How to complete this task: Copy the comments below about funding open-source software, the ones that come before the data, word for word and in full.

It is also kind of crazy to want Microsoft to manage FOSS taxation and funding.
Maybe economists could do what is ostensibly their job and try to prevent the “tetris game of software depending on the OSS maintained by one guy in Nebraska...” situation. In the meanwhile people who do things under no duress for free could stop doing it.
(Not that OSS is all hobby activities. There are many who are paid to do it. But these appeals only talk about the former.)
[1]: https://www.sec.gov/Archives/edgar/data/1326801/000132680114...
license A is GPL or MIT for academic and free applications
License B is for commercial use, with a fee
The license is literally whatever you want to put into it.
IMO the issue is with the open source community gatekeeping these policies. Shaming developers for proposing commercial licensing, then shaming corporations for properly using the IP according to the free license (e.g. MIT)
In principle it sounds like a grand idea, although there are a bunch of corner cases like how it works cross country borders, and de-anonymising maintainers.
If it was opt in for opensource projects, and there are strong guards against people forking/hard takover-ing then yes, it seems like a good idea in principle.
I will leave the AI enthusiasts to chime in about the future, and how we don't need OS anymore.
But if they really wanted to do what the article says, create a project and people can donate what the want. For example, if M/S sends me $5 per month, I can redirect it to various open source projects instead.
When I was on GH, I did donate a little per month to 2 projects, it was a nice way to do that. But I moved off because I do not want to give M/S more personal information (like my Cell #), so I send a few $ to them using other means.

Data:
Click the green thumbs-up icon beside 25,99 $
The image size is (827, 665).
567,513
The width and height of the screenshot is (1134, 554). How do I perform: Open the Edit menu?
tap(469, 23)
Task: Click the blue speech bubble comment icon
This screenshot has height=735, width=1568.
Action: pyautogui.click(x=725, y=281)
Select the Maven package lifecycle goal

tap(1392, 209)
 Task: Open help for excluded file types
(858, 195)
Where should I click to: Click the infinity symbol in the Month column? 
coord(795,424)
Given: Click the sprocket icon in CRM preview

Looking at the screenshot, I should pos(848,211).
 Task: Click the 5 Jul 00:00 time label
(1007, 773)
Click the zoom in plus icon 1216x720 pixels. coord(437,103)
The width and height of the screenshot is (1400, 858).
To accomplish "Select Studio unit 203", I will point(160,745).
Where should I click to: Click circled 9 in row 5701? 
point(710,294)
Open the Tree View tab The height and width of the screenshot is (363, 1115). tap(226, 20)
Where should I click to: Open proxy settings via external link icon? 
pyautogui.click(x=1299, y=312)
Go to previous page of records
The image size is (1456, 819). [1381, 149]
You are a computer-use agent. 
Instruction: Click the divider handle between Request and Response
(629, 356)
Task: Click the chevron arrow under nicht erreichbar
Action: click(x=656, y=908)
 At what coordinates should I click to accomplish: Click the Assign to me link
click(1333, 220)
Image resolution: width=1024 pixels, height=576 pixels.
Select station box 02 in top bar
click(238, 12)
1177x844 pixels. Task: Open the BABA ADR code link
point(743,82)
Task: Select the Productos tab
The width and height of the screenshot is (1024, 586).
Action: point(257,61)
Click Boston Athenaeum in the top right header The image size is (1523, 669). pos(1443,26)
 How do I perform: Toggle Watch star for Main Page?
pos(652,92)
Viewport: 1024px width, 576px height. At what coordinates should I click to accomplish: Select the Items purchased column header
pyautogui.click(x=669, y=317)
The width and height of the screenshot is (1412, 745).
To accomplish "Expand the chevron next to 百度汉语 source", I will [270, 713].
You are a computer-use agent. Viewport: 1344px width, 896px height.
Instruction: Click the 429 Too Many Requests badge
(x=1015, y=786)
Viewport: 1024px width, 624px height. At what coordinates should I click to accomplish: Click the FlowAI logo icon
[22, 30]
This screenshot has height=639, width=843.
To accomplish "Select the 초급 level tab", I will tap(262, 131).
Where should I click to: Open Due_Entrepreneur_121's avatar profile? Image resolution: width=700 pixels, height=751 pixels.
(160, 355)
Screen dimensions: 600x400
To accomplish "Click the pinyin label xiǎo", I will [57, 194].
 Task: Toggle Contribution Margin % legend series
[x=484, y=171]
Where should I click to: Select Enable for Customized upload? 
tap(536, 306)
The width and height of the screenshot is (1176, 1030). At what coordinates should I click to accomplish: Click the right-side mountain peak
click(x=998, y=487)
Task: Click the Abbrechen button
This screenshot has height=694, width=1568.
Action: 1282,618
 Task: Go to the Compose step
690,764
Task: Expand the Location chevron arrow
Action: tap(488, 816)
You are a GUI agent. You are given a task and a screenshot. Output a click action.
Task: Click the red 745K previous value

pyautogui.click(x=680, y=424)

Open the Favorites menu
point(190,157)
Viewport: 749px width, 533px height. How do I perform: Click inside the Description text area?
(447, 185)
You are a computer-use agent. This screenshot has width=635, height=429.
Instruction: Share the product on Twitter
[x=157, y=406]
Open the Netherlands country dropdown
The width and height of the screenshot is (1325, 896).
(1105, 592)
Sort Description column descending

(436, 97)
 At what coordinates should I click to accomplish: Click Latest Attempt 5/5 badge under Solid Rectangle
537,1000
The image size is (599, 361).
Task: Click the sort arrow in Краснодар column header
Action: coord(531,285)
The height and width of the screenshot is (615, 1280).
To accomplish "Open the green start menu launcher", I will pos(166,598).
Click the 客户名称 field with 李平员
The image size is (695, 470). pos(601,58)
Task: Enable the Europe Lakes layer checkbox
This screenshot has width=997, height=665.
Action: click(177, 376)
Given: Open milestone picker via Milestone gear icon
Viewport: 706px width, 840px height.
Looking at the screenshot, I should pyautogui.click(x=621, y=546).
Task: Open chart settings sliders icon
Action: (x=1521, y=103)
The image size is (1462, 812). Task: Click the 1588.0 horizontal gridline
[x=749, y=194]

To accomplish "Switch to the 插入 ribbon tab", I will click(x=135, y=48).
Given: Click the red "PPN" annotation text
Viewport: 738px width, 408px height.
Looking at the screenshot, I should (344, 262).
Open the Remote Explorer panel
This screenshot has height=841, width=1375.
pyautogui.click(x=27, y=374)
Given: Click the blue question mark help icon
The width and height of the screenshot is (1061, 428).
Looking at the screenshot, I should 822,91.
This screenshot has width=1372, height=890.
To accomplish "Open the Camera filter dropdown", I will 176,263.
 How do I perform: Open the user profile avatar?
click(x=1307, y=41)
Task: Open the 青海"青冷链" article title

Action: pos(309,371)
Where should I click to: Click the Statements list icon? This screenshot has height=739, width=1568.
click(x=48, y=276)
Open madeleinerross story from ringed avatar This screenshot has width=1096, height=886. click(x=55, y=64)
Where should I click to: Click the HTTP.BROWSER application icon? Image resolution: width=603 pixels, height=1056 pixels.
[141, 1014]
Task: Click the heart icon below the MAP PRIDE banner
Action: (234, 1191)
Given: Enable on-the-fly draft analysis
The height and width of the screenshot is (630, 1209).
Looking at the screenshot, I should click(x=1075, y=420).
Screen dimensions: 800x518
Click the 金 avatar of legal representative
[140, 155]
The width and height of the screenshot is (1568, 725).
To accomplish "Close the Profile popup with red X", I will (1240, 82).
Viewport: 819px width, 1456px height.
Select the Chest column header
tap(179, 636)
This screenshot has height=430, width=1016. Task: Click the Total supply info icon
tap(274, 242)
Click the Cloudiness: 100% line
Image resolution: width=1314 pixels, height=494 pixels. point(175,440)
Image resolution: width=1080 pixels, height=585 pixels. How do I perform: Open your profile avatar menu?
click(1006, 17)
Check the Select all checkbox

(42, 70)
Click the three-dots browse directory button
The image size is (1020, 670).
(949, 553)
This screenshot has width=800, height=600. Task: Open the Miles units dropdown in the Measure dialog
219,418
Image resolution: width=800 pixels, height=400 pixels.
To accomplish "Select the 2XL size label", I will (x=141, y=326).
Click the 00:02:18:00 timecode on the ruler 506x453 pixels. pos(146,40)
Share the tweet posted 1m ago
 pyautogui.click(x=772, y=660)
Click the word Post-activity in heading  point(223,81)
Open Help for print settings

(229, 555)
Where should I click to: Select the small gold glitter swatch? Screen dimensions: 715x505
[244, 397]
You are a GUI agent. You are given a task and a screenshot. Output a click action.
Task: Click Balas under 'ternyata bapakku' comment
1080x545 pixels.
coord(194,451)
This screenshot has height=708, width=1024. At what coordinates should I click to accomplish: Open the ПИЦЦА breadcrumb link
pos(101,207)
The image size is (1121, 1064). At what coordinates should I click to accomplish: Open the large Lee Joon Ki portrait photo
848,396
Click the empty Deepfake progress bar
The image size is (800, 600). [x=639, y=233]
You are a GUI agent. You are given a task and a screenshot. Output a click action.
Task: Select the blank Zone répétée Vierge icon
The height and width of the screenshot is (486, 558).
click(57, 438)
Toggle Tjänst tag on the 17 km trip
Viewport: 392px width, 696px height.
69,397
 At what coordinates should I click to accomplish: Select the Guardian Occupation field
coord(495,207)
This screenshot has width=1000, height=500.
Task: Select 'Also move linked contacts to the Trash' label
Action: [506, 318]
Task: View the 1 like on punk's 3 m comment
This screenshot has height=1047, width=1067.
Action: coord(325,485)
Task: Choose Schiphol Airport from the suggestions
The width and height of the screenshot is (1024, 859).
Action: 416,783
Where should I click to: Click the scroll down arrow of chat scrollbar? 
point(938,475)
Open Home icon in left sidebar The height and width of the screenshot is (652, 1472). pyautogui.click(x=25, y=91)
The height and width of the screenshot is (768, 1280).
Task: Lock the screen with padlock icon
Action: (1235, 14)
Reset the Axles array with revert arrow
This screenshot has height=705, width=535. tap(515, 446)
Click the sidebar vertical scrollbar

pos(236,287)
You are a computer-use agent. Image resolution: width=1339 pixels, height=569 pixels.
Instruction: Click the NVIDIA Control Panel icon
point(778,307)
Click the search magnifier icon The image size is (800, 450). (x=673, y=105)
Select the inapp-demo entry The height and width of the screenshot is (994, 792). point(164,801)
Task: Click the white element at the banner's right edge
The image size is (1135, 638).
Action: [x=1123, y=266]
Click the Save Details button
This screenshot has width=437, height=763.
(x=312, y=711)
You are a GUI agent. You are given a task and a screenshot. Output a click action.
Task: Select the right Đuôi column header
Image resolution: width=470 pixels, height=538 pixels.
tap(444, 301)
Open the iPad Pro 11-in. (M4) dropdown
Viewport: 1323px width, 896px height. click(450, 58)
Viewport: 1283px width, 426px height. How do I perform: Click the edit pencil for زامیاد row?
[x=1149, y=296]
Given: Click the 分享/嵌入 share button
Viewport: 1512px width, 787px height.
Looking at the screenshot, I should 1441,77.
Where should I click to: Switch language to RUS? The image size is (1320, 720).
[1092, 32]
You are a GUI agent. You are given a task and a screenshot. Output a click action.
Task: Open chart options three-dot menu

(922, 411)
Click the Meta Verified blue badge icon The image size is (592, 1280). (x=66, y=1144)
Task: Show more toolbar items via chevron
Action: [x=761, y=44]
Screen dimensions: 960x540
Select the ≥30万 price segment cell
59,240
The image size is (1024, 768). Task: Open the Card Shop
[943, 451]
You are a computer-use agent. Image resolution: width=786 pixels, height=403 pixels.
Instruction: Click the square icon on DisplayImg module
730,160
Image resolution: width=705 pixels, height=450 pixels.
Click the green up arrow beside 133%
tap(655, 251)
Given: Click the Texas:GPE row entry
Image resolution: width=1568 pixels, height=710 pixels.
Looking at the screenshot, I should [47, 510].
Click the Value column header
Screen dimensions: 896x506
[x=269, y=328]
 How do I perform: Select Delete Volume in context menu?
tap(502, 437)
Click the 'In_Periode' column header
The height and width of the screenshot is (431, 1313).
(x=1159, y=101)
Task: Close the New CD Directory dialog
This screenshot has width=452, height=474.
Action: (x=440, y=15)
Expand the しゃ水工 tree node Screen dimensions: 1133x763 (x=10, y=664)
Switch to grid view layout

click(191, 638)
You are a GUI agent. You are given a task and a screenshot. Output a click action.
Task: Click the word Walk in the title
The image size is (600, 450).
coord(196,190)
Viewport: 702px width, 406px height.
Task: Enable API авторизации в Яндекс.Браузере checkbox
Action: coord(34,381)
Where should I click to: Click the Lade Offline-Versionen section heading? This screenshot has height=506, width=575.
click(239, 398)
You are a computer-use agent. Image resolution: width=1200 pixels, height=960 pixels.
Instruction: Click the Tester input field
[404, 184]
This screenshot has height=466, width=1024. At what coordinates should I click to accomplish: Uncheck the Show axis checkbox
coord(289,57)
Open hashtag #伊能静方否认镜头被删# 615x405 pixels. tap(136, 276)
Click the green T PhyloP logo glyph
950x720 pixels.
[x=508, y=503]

Task solution:
It is also kind of crazy to want Microsoft to manage FOSS taxation and funding.
Maybe economists could do what is ostensibly their job and try to prevent the “tetris game of software depending on the OSS maintained by one guy in Nebraska...” situation. In the meanwhile people who do things under no duress for free could stop doing it.
(Not that OSS is all hobby activities. There are many who are paid to do it. But these appeals only talk about the former.)
[1]: https://www.sec.gov/Archives/edgar/data/1326801/000132680114...
license A is GPL or MIT for academic and free applications
License B is for commercial use, with a fee
The license is literally whatever you want to put into it.
IMO the issue is with the open source community gatekeeping these policies. Shaming developers for proposing commercial licensing, then shaming corporations for properly using the IP according to the free license (e.g. MIT)
In principle it sounds like a grand idea, although there are a bunch of corner cases like how it works cross country borders, and de-anonymising maintainers.
If it was opt in for opensource projects, and there are strong guards against people forking/hard takover-ing then yes, it seems like a good idea in principle.
I will leave the AI enthusiasts to chime in about the future, and how we don't need OS anymore.
But if they really wanted to do what the article says, create a project and people can donate what the want. For example, if M/S sends me $5 per month, I can redirect it to various open source projects instead.
When I was on GH, I did donate a little per month to 2 projects, it was a nice way to do that. But I moved off because I do not want to give M/S more personal information (like my Cell #), so I send a few $ to them using other means.